**TEXT BLOCK**.
= = = = = = =

Tuesday, February 14, 2006

SGL in STL

Went shoe shopping recently. My crappy athletic shoes (that I paid a lot for) give me blisters and all sorts of other problems. In an effort to prevent gnarly feet when I'm in (allegedly) comfortable shoes, I went to a shoe store where they fit you, and match your feet to a shoe (as opposed to me selecting sneakers solely by aesthetics).

I'm not positive, but think that the shoe salesman was hitting on me. And it was not a good thing. I'm not sure where to begin or how to best depict it, so I'll just throw out some of the questions/details shared with moi - the one who came for shoes & shoes only, thank you:

"What are you reading?"
Now, this seems harmless enough, but he was helping someone else at the time. And I was sitting, quietly, minding my own business, waiting my turn and READING. I've been on my share of planes with the overly talkative/new best friend passenger sitting next to me. This is how the TMI (too much information) conversation starts.

His work history.
Yes, folks, I know his 15+ years of work history. He tried to impress me with his travels and seemed to like quoting $ amounts. Don't try to impress me, just be yourself dude.

Where he's living and where he's lived.

= = = = = = =

**SOURCE EXCERPT**.
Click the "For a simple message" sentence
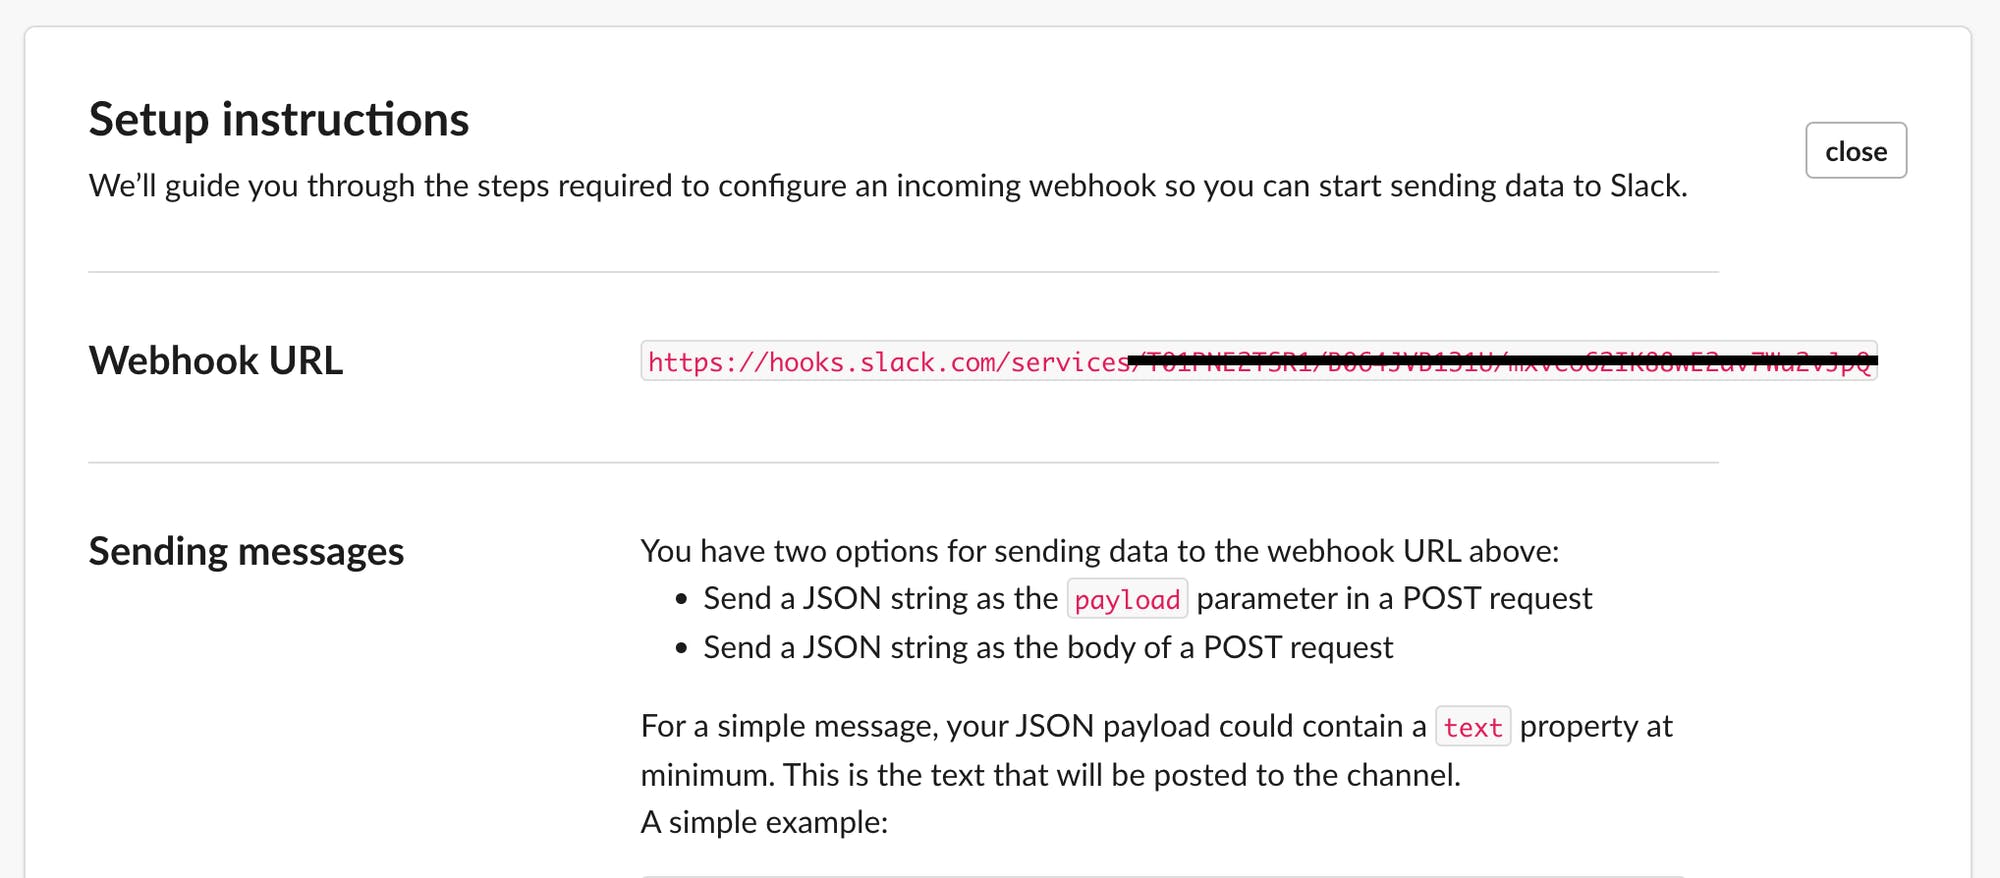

= = = = = = =

**WHAT YOU WILL DO**.
[a] Please copy everything in the shoe-shopping post from "I'm not positive, but" down to "be yourself dude.".
[b] Answer these about the shoe-shopping post:
(i) What problems did the narrator's athletic shoes cause?
(ii) What was the salesman doing when he asked "What are you reading?"
(iii) How many years of work history did the salesman have?
[c] Translate this sentence from the shoe-shopping post into Spanish: "Yes, folks, I know his 15+ years of work history."
The material plays no part in this work.

**SOLUTIONS FOR EACH TASK**.
[a]
I'm not positive, but think that the shoe salesman was hitting on me. And it was not a good thing. I'm not sure where to begin or how to best depict it, so I'll just throw out some of the questions/details shared with moi - the one who came for shoes & shoes only, thank you:

"What are you reading?"
Now, this seems harmless enough, but he was helping someone else at the time. And I was sitting, quietly, minding my own business, waiting my turn and READING. I've been on my share of planes with the overly talkative/new best friend passenger sitting next to me. This is how the TMI (too much information) conversation starts.

His work history.
Yes, folks, I know his 15+ years of work history. He tried to impress me with his travels and seemed to like quoting $ amounts. Don't try to impress me, just be yourself dude.

[b]
(i) Blisters and all sorts of other problems.
(ii) He was helping someone else.
(iii) 15+ years.

[c] Sí, amigos, conozco sus más de 15 años de historial laboral.